Please note, only GPs are permitted to add comments to articles

Edoardo Cervoni 18 May, 2026 12:53 pm

I read with interest the article by Todd et al. on cauda equina syndrome (CES), which appropriately highlights the variability of presentation and the importance of early symptom recognition in primary care. However, I would like to raise a practical concern regarding the recommendation that any symptom suggestive of CES should prompt urgent MRI.
In current NHS practice, general practitioners do not have direct or time-guaranteed access to emergency MRI for suspected CES. Referral pathways are locally variable and commonly require secondary care triage or emergency department attendance. As such, the term “urgent MRI” does not correspond to a predictable timeframe when initiated from primary care, and there is often no reliable mechanism to anticipate imaging delay at the point of referral.
Given that CES is a time-critical neurosurgical emergency, uncertainty in time-to-imaging is clinically significant. The safest and most consistent pathway for suspected CES is therefore hospital-based assessment, where urgent neurological examination, MRI access, and spinal surgical input can be delivered within an integrated emergency system.
While I fully support prompt recognition of CES symptoms and avoidance of false reassurance from normal examination findings, guidance should more clearly reflect the operational reality that definitive imaging and escalation are not directly controllable from primary care.
In practice, suspected CES is best managed as an immediate hospital referral rather than an outpatient MRI request pathway.

Gerard Bulger 19 May, 2026 7:37 pm

Typical hospital view because they are looking at a different population, as well as showing us the intersting outliers. The expectation from them is that any back sympton now gets an MRI? That will clog up the system nicely. They are moving from a clinical diagnosis of CES to an MRI one. Since most of us will not have “normal” MRI scans especially in the elderly, heaven knows what damage will ensue. This repeats the nonsense we has when Multiple Sclerosis went from a clinical diagnosis (dissemintated in time and space) to a MRI diagnosis resulting in failed trial treatments, treating the scan not the patient. The hospital doctors went go full circle and invented “Radiologically isolated Syndrome” (RIS).. thus waiting for any symptoms to dissemintate in time and space as we did before scans, We did it without terryfying the patients and ruining their life insurance. Early Detection always seems to work because some were never going to progress, and lead time makes the stats look even better.

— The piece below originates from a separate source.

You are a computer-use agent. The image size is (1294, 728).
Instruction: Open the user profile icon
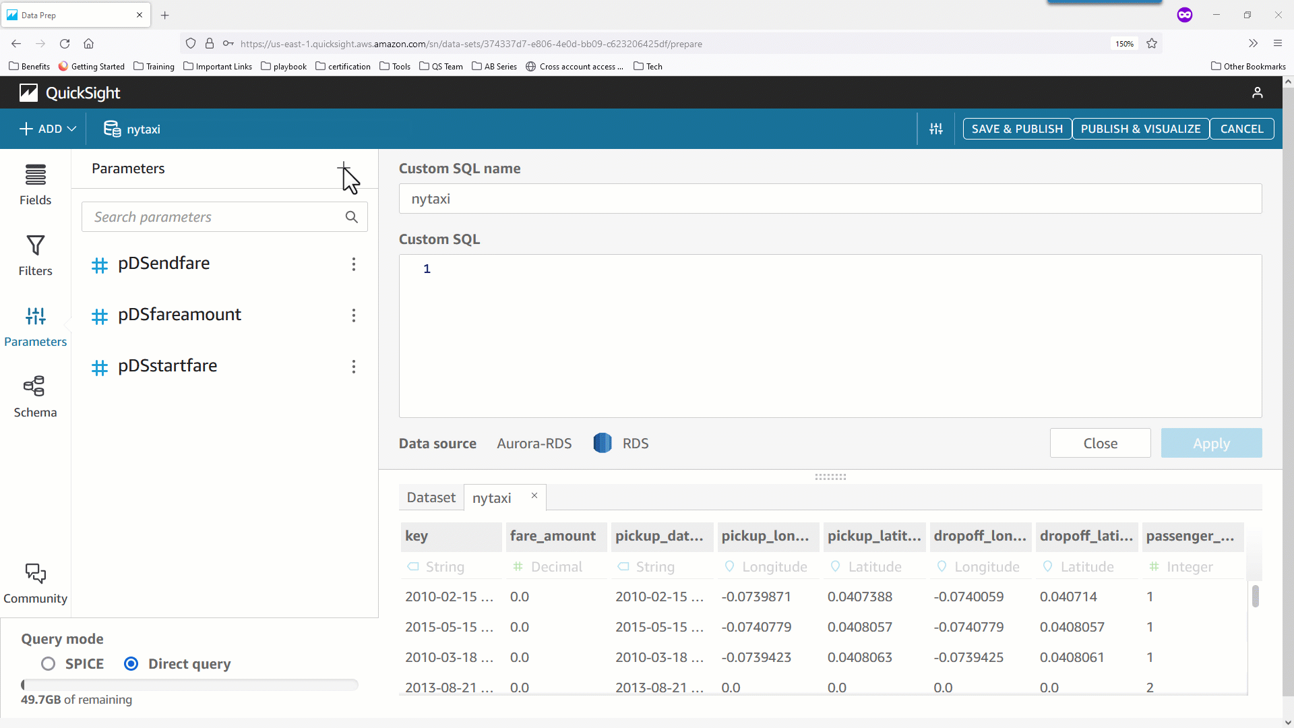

David Church 25 May, 2026 10:34 am

I think ‘Urgent MRI’ means within about 6-8 weeks, as opposed to routine, but what is meant here is actually ’emergency MRI’, especially given our nearest MRI machine migh be 3-4 hours travel from the GP surgery by patient transport, much further by public transport! I am not sure of current ambulance arrival timings, but I believe this is NOT, for ambulance, a life-threatening matter, so is not TOP response priority.